« La liquidation judiciaire, la dernière phase du redressement judiciaire, est la moins connue », souligne l’avocat Frédéric Sanchez, référent judiciaire et juridique de 60 000 Rebonds. Alors pour « briser la solitude du dirigeant d’entreprise au moment où il se sent le plus seul de toute sa vie », l’association a décidé de consacrer son troisième webinaire juridique, le 22 juin dernier, à cette plongée dans l’inconnue. Afin que chaque entrepreneur puisse comprendre les différentes phases de la liquidation judiciaire, 60 000 Rebonds, dont l’une des missions est de « faire cesser la stigmatisation de la cessation d’activité » comme l’a rappelé sa déléguée régionale Anne Castrien, avait convié des personnes que l’on n’a pas l’habitude de côtoyer, à savoir deux mandataires judicaires : Vincent de Carrière, qui intervient depuis une quinzaine d’années essentiellement sur les Bouches-du-Rhône mais aussi sur Gap et Briançon, et Laura Bes, qui officie sur Aix et Toulon.
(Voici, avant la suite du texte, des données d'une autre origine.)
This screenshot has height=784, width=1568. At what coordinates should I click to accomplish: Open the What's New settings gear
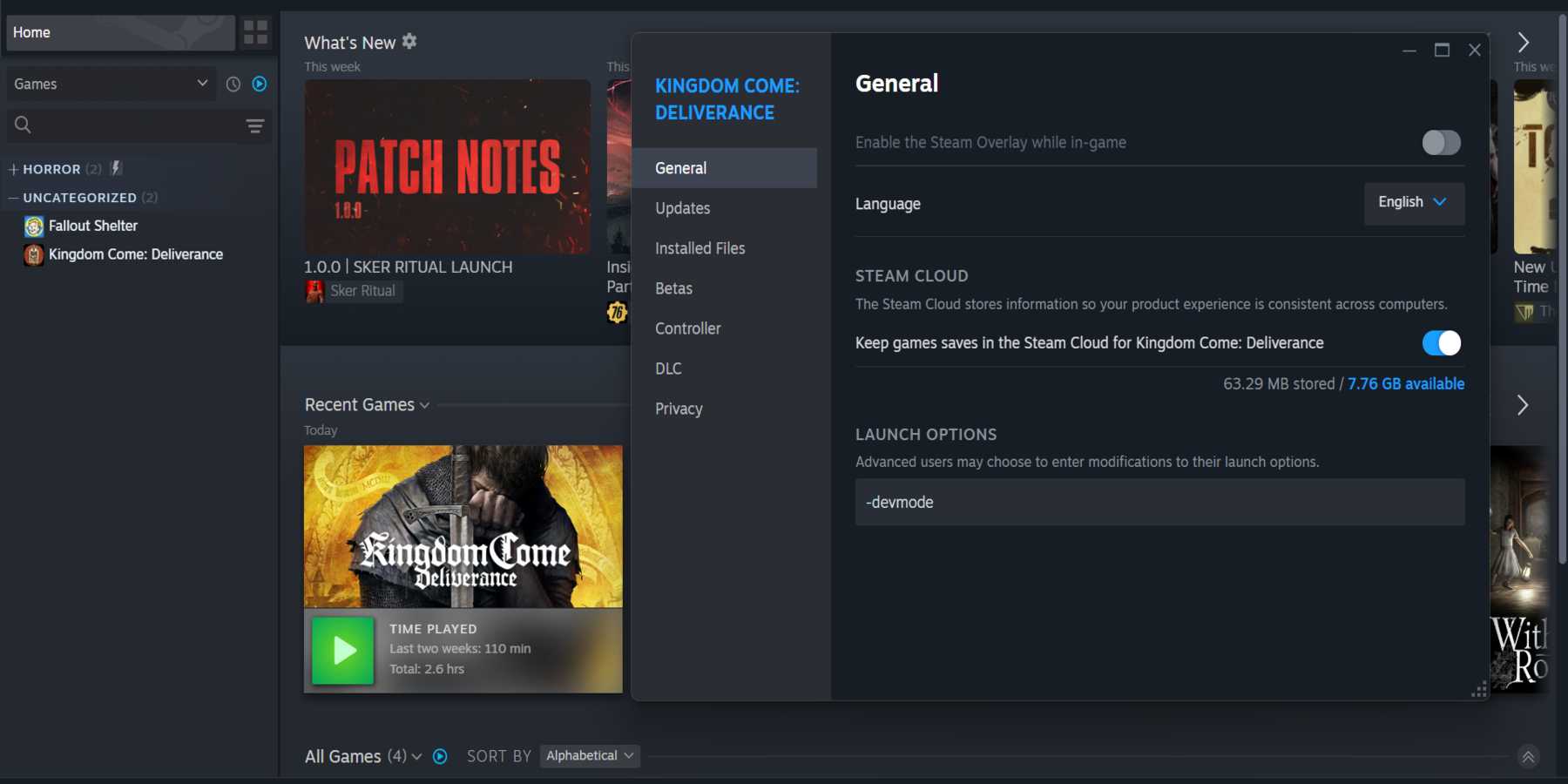coord(409,41)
D’emblée, cette dernière a souligné que « la liquidation judiciaire est là pour aider, pour finir proprement la vie de l’entreprise ». Dans ce cadre, « on va mettre un écran entre le dirigeant et les créanciers ». Vincent de Carrière a pointé le fait que le mandataire judiciaire est un partenaire qu’« on ne choisit pas ». « Le tribunal impose ce partenaire. Mais il est important de prendre contact avec lui », insiste-t-il. Car si le chef d’entreprise « perd sa casquette de dirigeant », on n’en est pas moins « dans une procédure participative où on doit échanger et respecter les droits propres de l’entrepreneur », c’est-à-dire « tout ce qui ne touche pas au patrimoine », notamment les droits politiques du dirigeant. Dans ce cadre, ce dernier aura accès durant toute la procédure à l’information et au matériel informatique de sa société.
Quinze premiers jours cruciaux
Cette liquidation judiciaire se décompose en cinq phases. La première, les 72 premières heures, est cruciale. « Le dossier est préparé en amont », souligne Laura Bes. Ce que confirme Frédéric Sanchez : « En tant qu’avocat, on intervient en amont, on sait qu’on va y aller ». Et 72 heures après l’ouverture de la procédure, « normalement, vous avez rendez-vous avec votre mandataire qui va vous expliquer la procédure », poursuit la mandataire judiciaire. Vincent de Carrière met en garde sur les erreurs à ne pas commettre.
« Il ne faut pas générer d’activité qui dépasserait une semaine : on n’engage pas l’entreprise si on sait qu’elle va s’arrêter. Il ne faut pas créer de préjudice à l’égard de tiers », prévient-il.
La communication est également primordiale : avec ses salariés, avec son banquier « si j’ai eu de bonnes relations avec lui » et avec le mandataire judiciaire. « Il est important d’avoir un premier contact avec lui pour éviter d’aggraver sa situation personnelle », résume-t-il.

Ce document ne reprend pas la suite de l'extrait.